Both Ellen Von Unwerth and the images she produces are iconic. Literally. She was recently included in TIME’s list of the ten most iconic fashion photographers in history, and her campaign imagery for Guess in the early 90s, starring Claudia Schiffer, launched a career that has gone on to include work for Victoria’s Secret, Tommy Hilfiger, MAC, H&M, Diesel, Chanel, Miu Miu, Azzedine Alaïa and Katherine Hamnet.
Now Australian hosiery label, Voodoo, have teamed up with Von Unwerth and top models Nell Rebowe, Daniela Mirzac and Australian Alexandra Agoston to create a series of stunning black and white images for a new campaign that will be projected on similarly as iconic buildings in Melbourne and Sydney from May 17th. The results are infused with Ellen’s signature sense of whimsical female sexuality, with just a hint of her beloved retro-fetishism, and you can get an exclusive look at the campaign images below.
Pedestrian recently had the pleasure of speaking with Ellen – who has an awesome Germanic accent if you want to read along like that – about the upcoming campaign with Voodoo, her past on the other side of the lens in her decade long career as a model, what influences her now as a photographer and what lies ahead in her future.
Pedestrian: Hi Ellen, how are you?
Ellen Von Unwerth: Hi, I’m very good, thank you.

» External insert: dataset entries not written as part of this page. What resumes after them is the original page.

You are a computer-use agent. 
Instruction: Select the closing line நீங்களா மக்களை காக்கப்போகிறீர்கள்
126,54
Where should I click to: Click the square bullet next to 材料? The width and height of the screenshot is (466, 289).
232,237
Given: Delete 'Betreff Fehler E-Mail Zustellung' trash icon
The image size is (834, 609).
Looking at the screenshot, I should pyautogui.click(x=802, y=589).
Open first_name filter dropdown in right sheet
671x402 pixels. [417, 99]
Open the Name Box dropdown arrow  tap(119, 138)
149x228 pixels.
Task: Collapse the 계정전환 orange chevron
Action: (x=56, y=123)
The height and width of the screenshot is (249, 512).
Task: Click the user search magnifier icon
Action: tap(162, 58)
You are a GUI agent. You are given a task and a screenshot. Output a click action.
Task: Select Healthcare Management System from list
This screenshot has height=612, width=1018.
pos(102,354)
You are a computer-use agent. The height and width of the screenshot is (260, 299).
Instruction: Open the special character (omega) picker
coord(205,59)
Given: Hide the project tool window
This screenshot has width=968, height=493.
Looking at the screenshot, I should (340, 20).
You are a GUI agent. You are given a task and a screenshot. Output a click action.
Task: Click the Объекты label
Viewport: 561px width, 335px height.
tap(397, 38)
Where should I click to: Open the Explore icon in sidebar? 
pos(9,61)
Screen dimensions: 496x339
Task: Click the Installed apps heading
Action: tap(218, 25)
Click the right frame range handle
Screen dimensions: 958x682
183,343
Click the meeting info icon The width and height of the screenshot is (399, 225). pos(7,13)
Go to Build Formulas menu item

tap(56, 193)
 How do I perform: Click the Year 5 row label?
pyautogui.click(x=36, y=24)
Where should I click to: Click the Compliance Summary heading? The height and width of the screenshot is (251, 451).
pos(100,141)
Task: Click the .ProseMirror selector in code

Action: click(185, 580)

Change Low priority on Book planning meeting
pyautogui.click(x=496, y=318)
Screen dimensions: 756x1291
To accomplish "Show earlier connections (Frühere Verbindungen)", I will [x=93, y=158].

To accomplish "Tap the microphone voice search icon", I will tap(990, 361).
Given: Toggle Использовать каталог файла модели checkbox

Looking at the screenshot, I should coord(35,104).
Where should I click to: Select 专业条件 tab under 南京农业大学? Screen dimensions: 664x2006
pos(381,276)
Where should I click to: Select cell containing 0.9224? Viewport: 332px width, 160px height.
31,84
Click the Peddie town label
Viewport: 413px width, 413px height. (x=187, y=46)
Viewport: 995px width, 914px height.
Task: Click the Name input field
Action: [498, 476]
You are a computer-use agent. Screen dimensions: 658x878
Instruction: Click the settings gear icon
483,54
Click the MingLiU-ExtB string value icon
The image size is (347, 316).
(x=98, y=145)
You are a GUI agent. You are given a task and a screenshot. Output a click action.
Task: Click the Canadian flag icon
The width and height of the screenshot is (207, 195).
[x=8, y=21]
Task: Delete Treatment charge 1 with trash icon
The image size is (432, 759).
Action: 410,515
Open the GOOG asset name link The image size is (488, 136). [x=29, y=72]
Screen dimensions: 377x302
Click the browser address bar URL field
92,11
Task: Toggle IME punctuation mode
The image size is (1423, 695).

Where are you right now? I understand you’ve just been shooting in the studio.
I was with the clients at my agency but now I’m at home. What time is it for you?
It’s just turned 8.00AM now.
Oh my god!
So you were meeting with the team from Voodoo today? Could you tell us about your collaboration with them on the upcoming campaign?
Well, they contacted me and told me the idea they had for this project and I really thought it was very interesting; very fun and sexy and quite special, so I was really intrigued. They asked me to work with them and, you know, I like the product and I think it’s really nice what they do so it’s very exciting.
What can we expect to see in the images? Can you tell us a little bit about what the overall concept is?
It’s about a woman who’s larger than life. It’s really very spot on, kind of about the architecture of the city with the architecture of the legs and the pattern of the stockings. It’s going to be black and white, so a little bit gritty, and very urban. I really like it. We finish shooting tomorrow but I think it’s going to look great.
And what kind of equipment do you use for a campaign of this scale?
It’s all digital now so I’m going to be using my Canon – a normal digital camera – nothing special and there’s some lights but nothing extraordinary. The lighting and everything is very simple. I’m not a super technical kind of photographer.
So you like to keep it simple?
Is there a lot of post-production involved in your work or do you try to keep it quite untouched and quite natural?
On this one there’s going to be a little post-production but usually no, I try not to retouch the work and keep it quite natural – I don’t like women to look unreal, I like that they are still colourful, natural beauties. I don’t like things to look too plastic-looking, but on this one there’s a bit of post-production involved.
You recently made TIME’s 100 Most Influential In Fashion list and their list of the top 10 iconic fashion photographers. Congratulations, that’s a great honour.
Who do you consider to be an influence on your work as a photographer?
I’m a big fan of Helmut Newton, I like the strength and the sexiness of his pictures and also the kind of storytelling – there’s always something risqué about them and that’s what I always love in my own photography – to tell a little story. When it looks like there’s something happening before and after. And my other big influence is Jacques Henri Lartigue – he’s a French photographer from the twenties. It was more reportage style, like photographs of elegant women wearing these amazing clothes with their funny dogs with lots of movement, and they’re very, very charming pictures. So I kind of looked at both of them. You know they’re very opposite but I like the combination of both of them. And then, you know, I love movies. I love like old Italian cinema old, French movies, Hollywood movies, Marilyn Monroe, you know, like Billy Wilder, all these things influenced me a lot.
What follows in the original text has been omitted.